Harry B. Kelleher, Harry McCall, Jr., New Orleans, La., Frederick P. Haas, Theodore Kiendl, Porter R. Chandler, Edwin J. Jacob, New York City, for appellees.
Before HUTCHESON, RIVES, and WISDOM, Circuit Judges.
WISDOM, Circuit Judge.
The Court's decision on this appeal turns on the nature and scope of a cigarette manufacturer's warranty of its product. The plaintiff's husband, Frank J. Lartigue, died of cancer. The complaint alleges that the cancer came from smoking the defendants' tobacco products, Picayune cigarettes and King Bee tobacco, manufactured by Liggett & Myers, and Camel cigarettes, manufactured by Reynolds. 1 The plaintiff bases her claim on breach of warranty and negligence. The defendants pleaded a general denial, contributory negligence, and assumption of risk. After a long trial, the jury gave a general verdict for the tobacco companies. The plaintiff appeals, mainly on the ground that the trial judge erred in not instructing the jury properly on the defendants' implied warranty of wholesomeness, a warranty distinct from the warranty against hidden vices implied in every sale as provided in the Louisiana Civil Code. This is a diversity suit; Louisiana law controls the case. We affirm.
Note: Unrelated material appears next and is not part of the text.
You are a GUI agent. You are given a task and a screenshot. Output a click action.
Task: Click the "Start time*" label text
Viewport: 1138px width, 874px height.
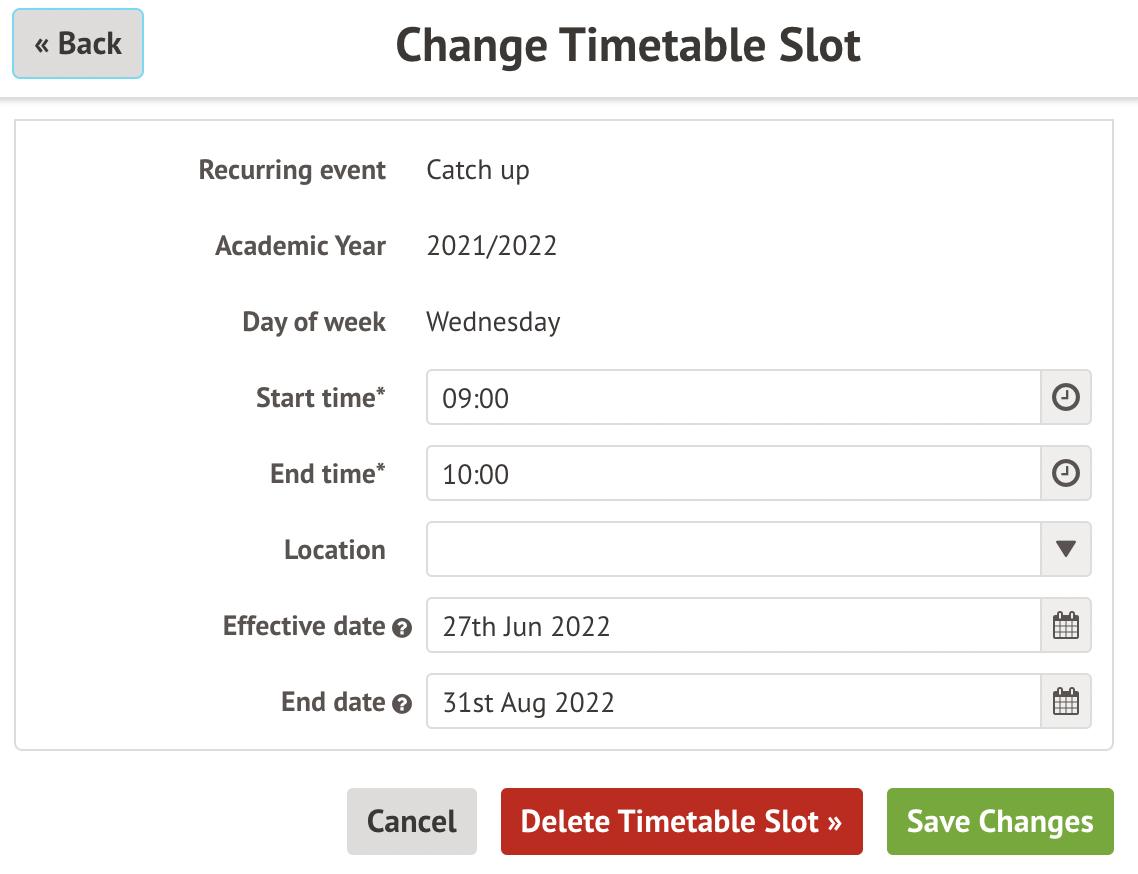320,398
Frank J. Lartigue, a resident of New Orleans, started smoking Picayunes in 1899 when he was nine years old. He continued to smoke Picayunes and also King Bee tobacco for 55 years until October 5, 1954, when he was operated on for cancer of the larynx. In 1944 he began smoking Camels, along with King Bee and Picayunes. His wife, who married him in 1917, testified that he was a 'cigarette fiend.' As long as she knew him he smoked at least two packs a day, lit one cigarette from another, and smoked them down to small butts. As early as 1934, 'all the doctors' had advised him not to smoke. October 5, 1954, Lartigue was operated for cancer of the larynx. The larynx, all of the right vocal card, and part of the left vocal cord were removed. Medical reports showed that he had a squamous cell cancer and evidence of leukosplahia. He was discharged from the hospital October 12, 1954. December 12 he returned to the hospital; he had lung cancer. He remained in the Ochsner Clinic Foundation Hospital in New Orleans until February 25, 1955, and then entered the Veterans Hospital in Houston, June 21. There he died July 13, 1955, in his sixty-fifth year. An autopsy showed that the cause of death was carcinoma of the tight lung, with extension to chest wall and suppression of superior vena cava.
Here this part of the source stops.